On Tue, Oct 05, 2021 at 04:57:55PM +0000, Tim.Bird@sony.com wrote:
-----Original Message----- From: Greg KH gregkh@linuxfoundation.org Sent: Tuesday, October 5, 2021 8:17 AM To: Luis Chamberlain mcgrof@kernel.org Cc: tj@kernel.org; akpm@linux-foundation.org; minchan@kernel.org; jeyu@kernel.org; shuah@kernel.org; bvanassche@acm.org; dan.j.williams@intel.com; joe@perches.com; tglx@linutronix.de; keescook@chromium.org; rostedt@goodmis.org; linux- spdx@vger.kernel.org; linux-doc@vger.kernel.org; linux-block@vger.kernel.org; linux-fsdevel@vger.kernel.org; linux- kselftest@vger.kernel.org; linux-kernel@vger.kernel.org Subject: Re: [PATCH v8 03/12] selftests: add tests_sysfs module
On Mon, Sep 27, 2021 at 09:37:56AM -0700, Luis Chamberlain wrote:
--- /dev/null +++ b/lib/test_sysfs.c @@ -0,0 +1,921 @@ +// SPDX-License-Identifier: GPL-2.0-or-later OR copyleft-next-0.3.1 +/*
- sysfs test driver
- Copyright (C) 2021 Luis Chamberlain mcgrof@kernel.org
- This program is free software; you can redistribute it and/or modify it
- under the terms of the GNU General Public License as published by the Free
- Software Foundation; either version 2 of the License, or at your option any
- later version; or, when distributed separately from the Linux kernel or
- when incorporated into other software packages, subject to the following
- license:
This is a very strange license grant, which I'm not sure is covered by any current SPDX syntax. " when distributed separately from the Linux kernel or when incorporated into other software packages, subject to the following license:"
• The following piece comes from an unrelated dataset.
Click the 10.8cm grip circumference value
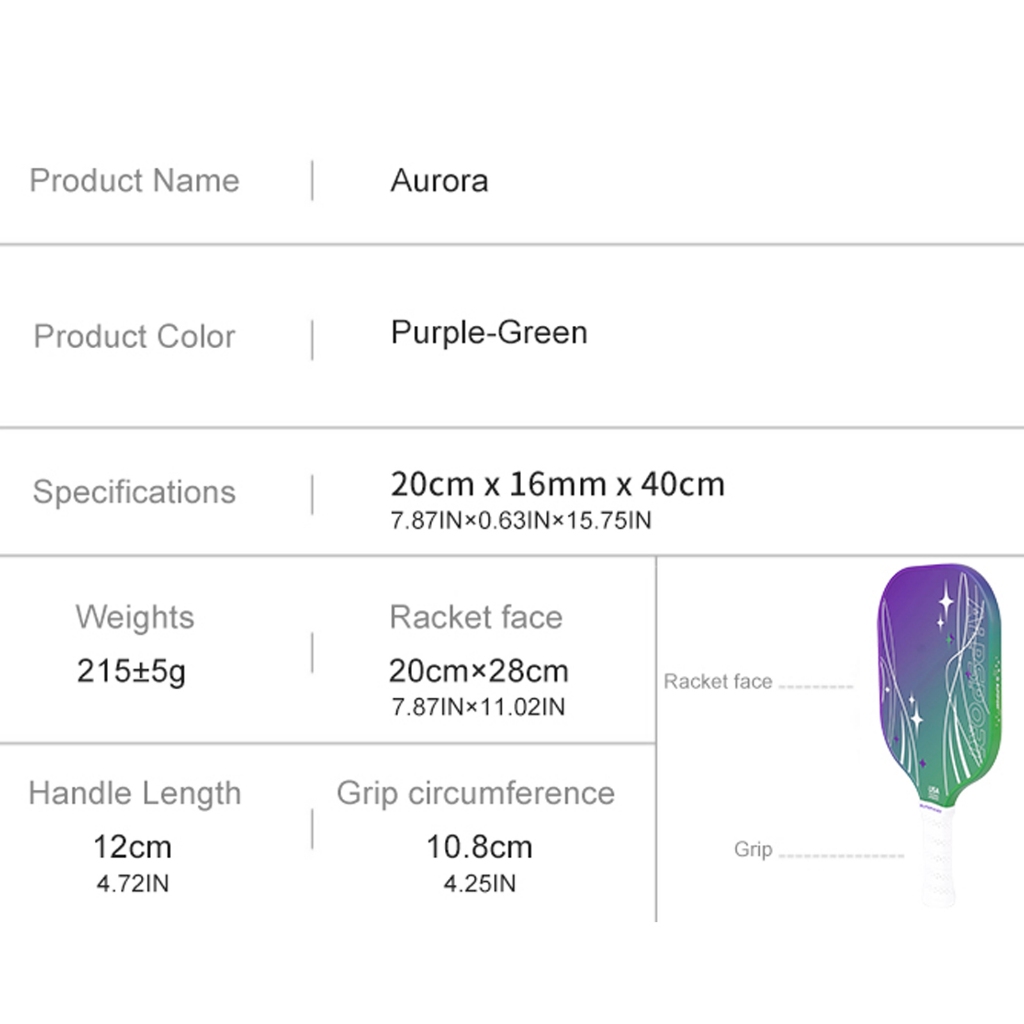Viewport: 1024px width, 1024px height. (x=479, y=847)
drivers/xen/events/events_fifo.c has that same language.
Why would we care about the license used when the code is used in a non-kernel project? If it is desired for the code to be available outside the kernel under a different license, then surely the easiest thing is to make it available separately under that license. I'm not sure why the kernel needs to carry this license for non-kernel use of the code.
I would recommend giving this a GPLv2 SPDX header, and maybe in the comment at the top of the file put a reference to a git repository where the code can be obtained under a different license.
Keeping the dual let's new updates directly on the kernel benefit from evolution. A fork would stagnate it in place and would require updates separately.